Interestingly, BEN rather affects people living in rural areas but not those living in towns in the vicinity [93]. This could be explained by the fact that rural populations consume more home-grown and home-stored food, whereas city dwellers consume predominantly commercially available and industrially produced food. The disease often affects many members of one family, while neighbouring families may be free from the disease over several generations. This may be due to the family’s dietary habits as well as conditions of food storage and, consequently, conditions promoting mould contamination and growing.

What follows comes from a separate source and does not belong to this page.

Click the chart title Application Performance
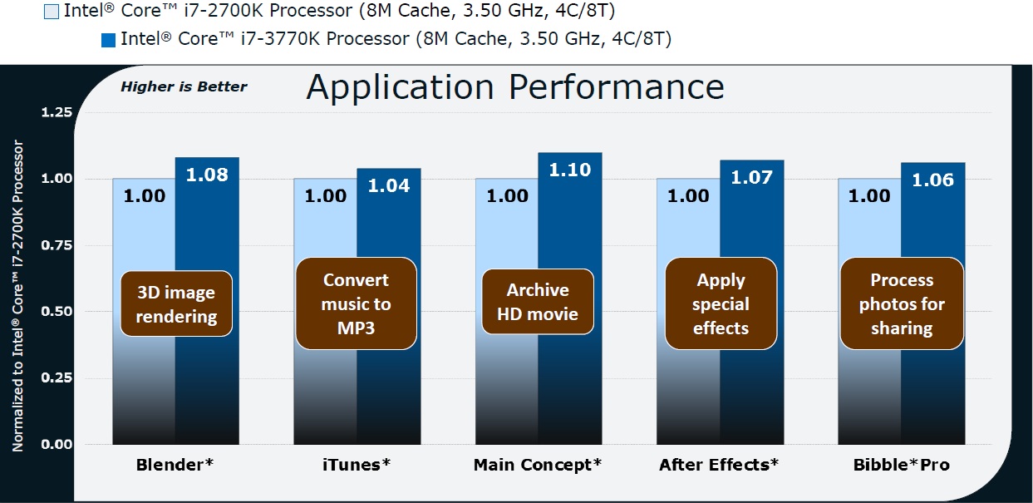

The predominant occurrence of BEN in specific families suggested that a genetic predisposition may also be involved. Toncheva et al. proposed that alterations in the gene coding for transforming growth factor-β (TGF-β), the genetic heterogeneity of xenobiotic-metabolising enzymes or defects in the immune system of the host could predispose to BEN [315]. Recently, genetic polymorphisms of some xenobiotic-metabolising enzymes have been associated with BEN [314-317]. Genetic variants of enzymes involved in the uptake, biotransformation and elimination of xenobiotics determine individual levels of detoxification and are modifiers of an increased/decreased risk for chronic diseases and cancer. Furthermore, genetic alterations predisposing BEN patients to UTT could be germline mutations in tumour-suppressor genes and/or acquired somatic mutations in oncogenes [318]. Genetic

polymorphisms related to specific transporters may also contribute to inter-individual differences in the response to environmental toxins such as OTA [316, 319, 320].